Alija Craycroft, źródło
 

W ubiegłych wiekach położnice i dzieci izolowane były od otoczenia przez pierwsze kilka tygodni. Matki miały prawo (a często wręcz nakaz) leżenia w łóżku i odpoczynku. Niektóre tradycje zakazywały wręcz wstawania z łóżka przez określony czas. Razem z dzieckiem młode matki otoczone były troskliwą opieką innych kobiet, babć, ciotek, sąsiadek. W wielu kulturach czas tego odpoczynku trwał od trzech do sześciu tygodni. Często zakończony był uroczystym wyjściem matki z dzieckiem z domu. Udało się, oboje przeżyli i mają się dobrze – czas wprowadzić dziecko do społeczności. Niekiedy matka musiała złożyć ofiarę dziękczynną. Jedno z wcześniejszych świadectw tego zwyczaju znajduje się w pamiętnikach Glikl z Hameln, żydowskiej XVII wiecznej kobiety interesu. Opisuje ona jak pięć tygodni po porodzie udała się do synagogi by dziękować za szczęśliwe rozwiązanie. Kobiety w XIX-wiecznej Bułgarii w czterdzieści dni po porodzie niosły dziecko do cerkwi, by pobłogosławił je pop. Chrześcijanki musiały niegdyś odbyć tzw. wywód, czyli modlitwy oczyszczające. Wzorem dla nich była Maria, która zgodnie z tekstem Ewangelii św. Łukasza zaniosła do Świątyni dwa gołąbki ofiarne po narodzinach Jezusa.
 
Hans Memling, Prezentacja w świątyni, 1463
 
Czas traktowany dziś po macoszemu dawniej był nasycony rytuałami. Gdy wiara w Boga, a nie medycynę, pozwalała mieć nadzieję na przeżycie noworodka, zaklinano rzeczywistość na wiele sposobów. A troskliwa opieka kobiet, odizolowanie dziecka od świata zewnętrznego i pomoc matce w odpoczynku miały przyczynić się do szczęśliwego dla obojga zakończenia połogu.
Dzisiaj młode matki po średnio dwóch dniach spędzonych w szpitalu wracają do domu. Na wiele z nich czeka tylko partner.

 
Jedną z częstszych porad, jakiej udziela się młodym matkom jest „jak dziecko śpi, śpij i ty”. Jednak  kobiety dość szybko po porodzie wracają do normalnej aktywności, spędzają czas na nadrabianiu zaległości w praniu, szykowaniu jedzenia, sprzątaniu i innych czynnościach, które pozornie nie mogą poczekać. A czasem naprawdę nie mogą czekać, bo dotyczą opieki nad starszymi dziećmi.

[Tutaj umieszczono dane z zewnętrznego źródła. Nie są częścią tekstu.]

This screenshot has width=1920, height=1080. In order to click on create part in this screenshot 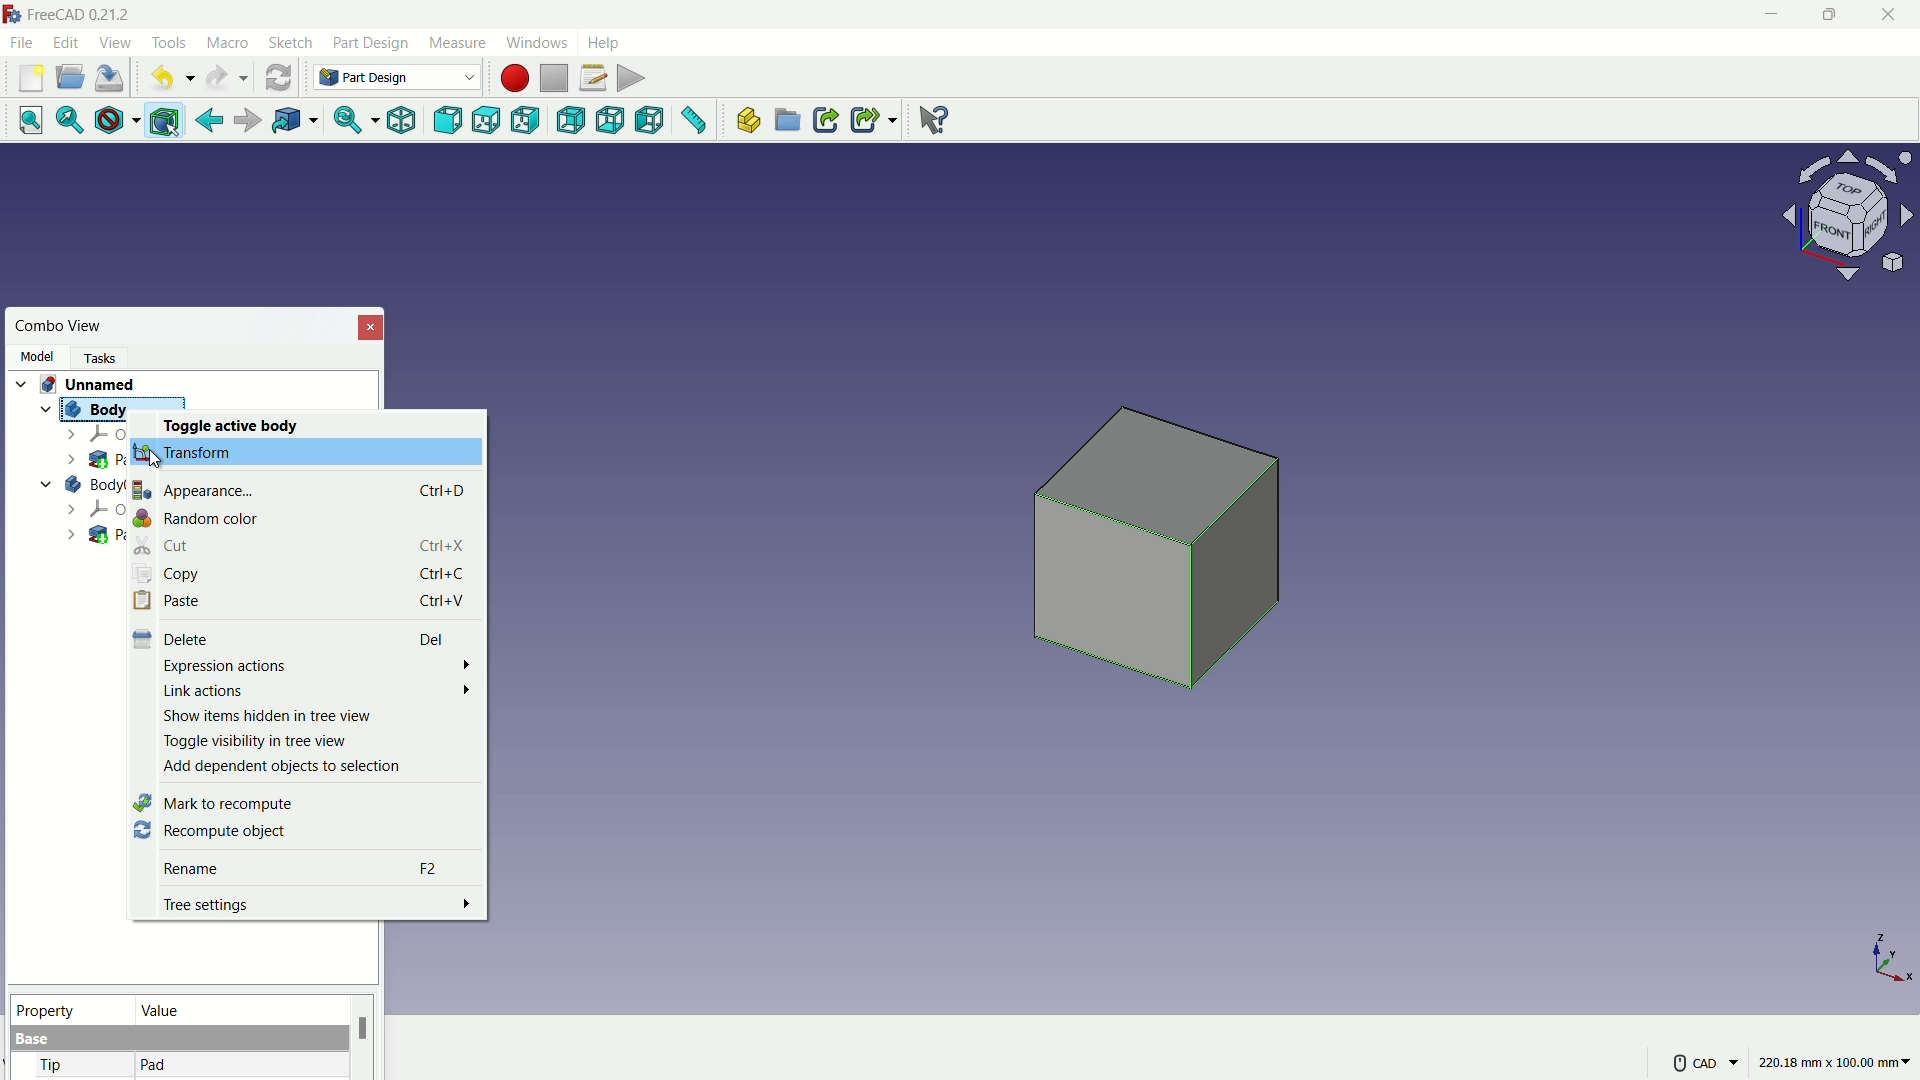, I will do `click(746, 121)`.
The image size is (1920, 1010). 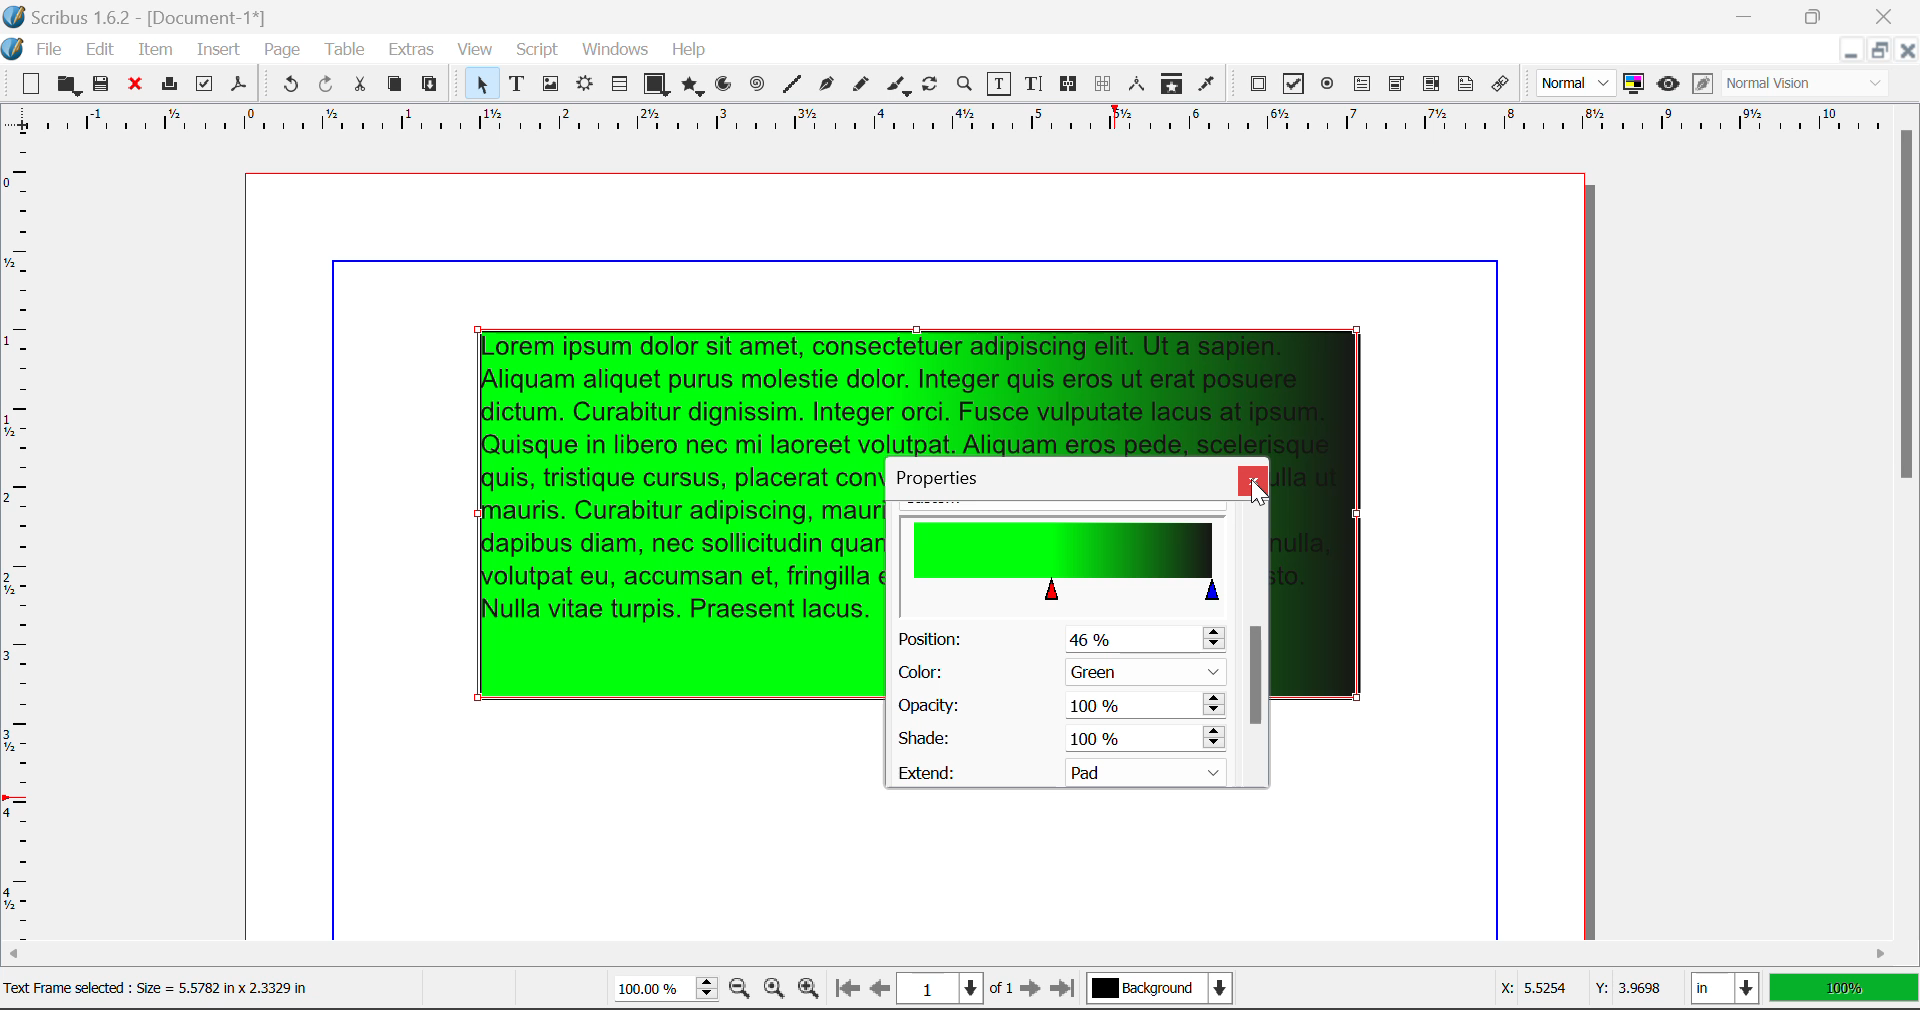 What do you see at coordinates (900, 88) in the screenshot?
I see `Calligraphic Line` at bounding box center [900, 88].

Baby blues, powszechnie uważany za efekt silnego wahania hormonów, bywa co raz częściej uważany za wyraz lęku i niepewności kobiet. Młoda mama, świadoma tego, że zostanie sama z dzieckiem nim połóg się skończy, może źle znosić tę perspektywę. Lęk przed samotnością, niepewność oraz wątpliwości czy na pewno poradzi sobie z opieką nad dzieckiem są wynikiem przemian, jakie zaszły w instytucji rodziny. Często własne dziecko jest pierwszym noworodkiem jakiego bierzemy na ręce. To budzi uzasadniony lęk. Pokolenie naszych matek i babć nie pamięta już zwyczajów, jakie panowały niegdyś, gdy do rodzącej w domu kobiety wzywano „babkę”, a położnica była otoczona potem troskliwa opieką. Przeniesienie porodów do szpitali sprawiło, że urwała się tradycja wzajemnej opieki kobiet. Paradoksalnie, w społecznościach mniej rozwiniętych zjawisko baby blues czy depresji poporodowej jest praktycznie nieznane.
Połóg może być czasem na przećwiczenie się w asertywności oraz odrzuceniu dumy i postawy Zosi Samosi. Jeśli proponują pomoc, należy ją przyjmować. Jeśli nie proponują, należy o nią prosić. Warto te kilka tygodni spędzić na odpoczynku i produkcji pokarmu. Tylko tyle? Aż tyle. Wszystko inne to sprawy nieważne. W tym temacie trzeba brać przykład z prababek.
Położnico, połóż się.A Wy, jej rodzino i znajomi, przeczytajcie ten post.